The next day 2 of the fry had disappeared and I assumed they'd died of a mystery condition and been sucked into the gravel by my undergravel filter. A day later whilst still looking for the missing fry I found one, immediately transferred him back into a floating box of my 10gallon aquariums water and left him, he was in a terrible state, swimming upside down and spinning.
He seems to have recovered now but today I found the other fry amongst the gravel and he too is alive and back into the other water. He has absolutely no tail though, will it grow back? He appears to be feeding and is comfortable with my other fry. The 5 gallon tank was emptied, but parametre testing showed no ammonia, trace nitrites, trace nitrates and a pH of 7. Is this finrot, if so why?

2007-07-15 14:38:10 · 2 answers · asked by Anonymous in Pets Fish

It's more than possible, since both were found in the gravel. Both of the injured fry are eating fine now, and there's no signs of agression between them that I can see, appreciate the help again MM.

2007-07-15 14:52:27 · update #1

2 answers

I doubt it was fin rot that took the guppies tail. Even on a young and small guppy it would take more than a day or so for it to lose all of it's tail. I would suspect they have some type of internal bacterial disease ( that explains the poor swimming) and once your second was very weak, the other picked on him and ate away his tail.

Sometimes it's basically impossible to track the source of a disease. Many times in cases like this people will blame the water source, or bad water conditions, or some other generic "reason" that can often neither be proven nor disproven, but in all honesty it's rarely from your source of water and never the direct cause of dirty water.

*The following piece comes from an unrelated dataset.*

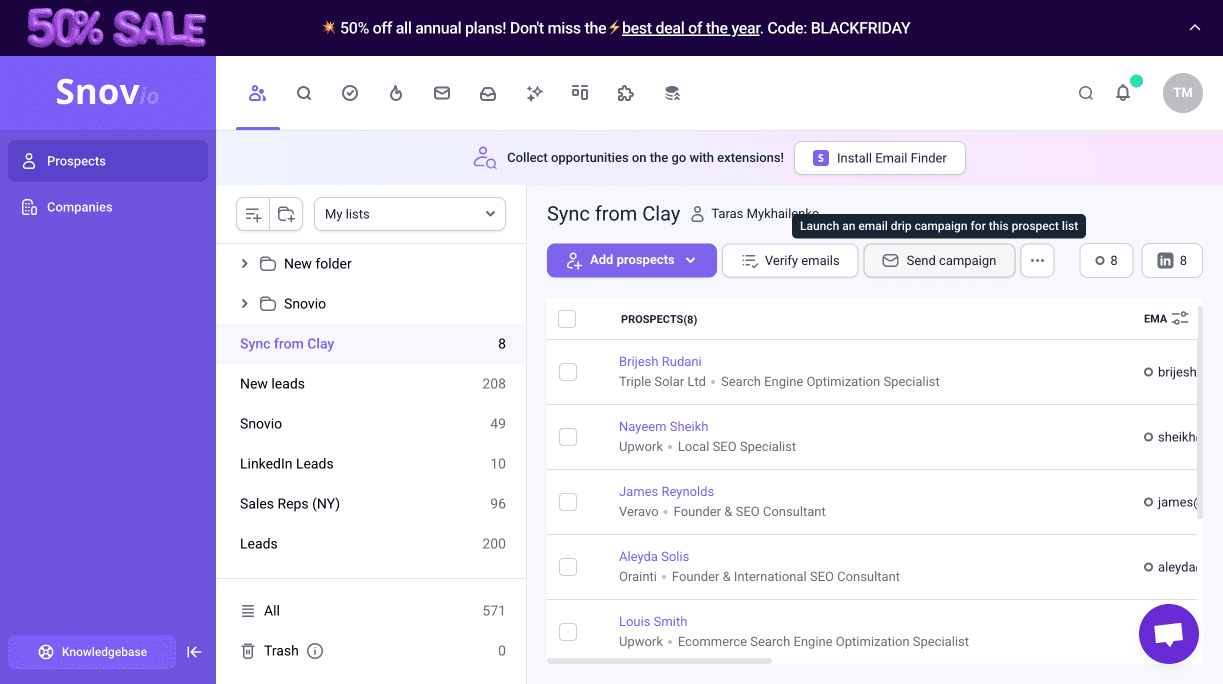Viewport: 1223px width, 684px height.
Task: Select the Sales Reps (NY) list
Action: (290, 504)
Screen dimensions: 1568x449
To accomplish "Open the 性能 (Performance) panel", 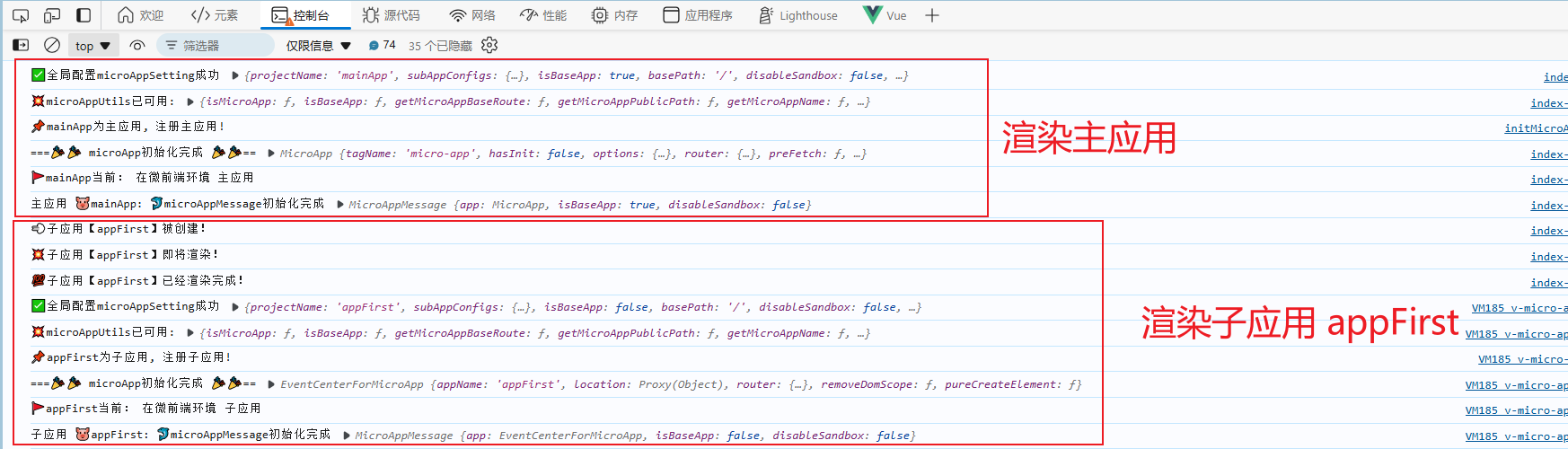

There is also the possibility that all of this is caused by physical damage. The undergravel filters would pull food down into the gravel, the fry would chase it and get stuck or injured on the gravel. That can and does happen often enough that you shouldn't discount the possibility.

MM

2007-07-15 14:48:44 · answer #1 · answered by magicman116 7 · 0 0

Don't use liquifry, its a waste of money and only fouls your tank water. Livebearers can be easily reared on finely crushed flake food.

As for what's wrong with your guppies, could be that smaller fry are being predated on by larger ones. If your ammonia, nitrite are at 0 then it is unlikely that your fish would be getting any sort of diseases.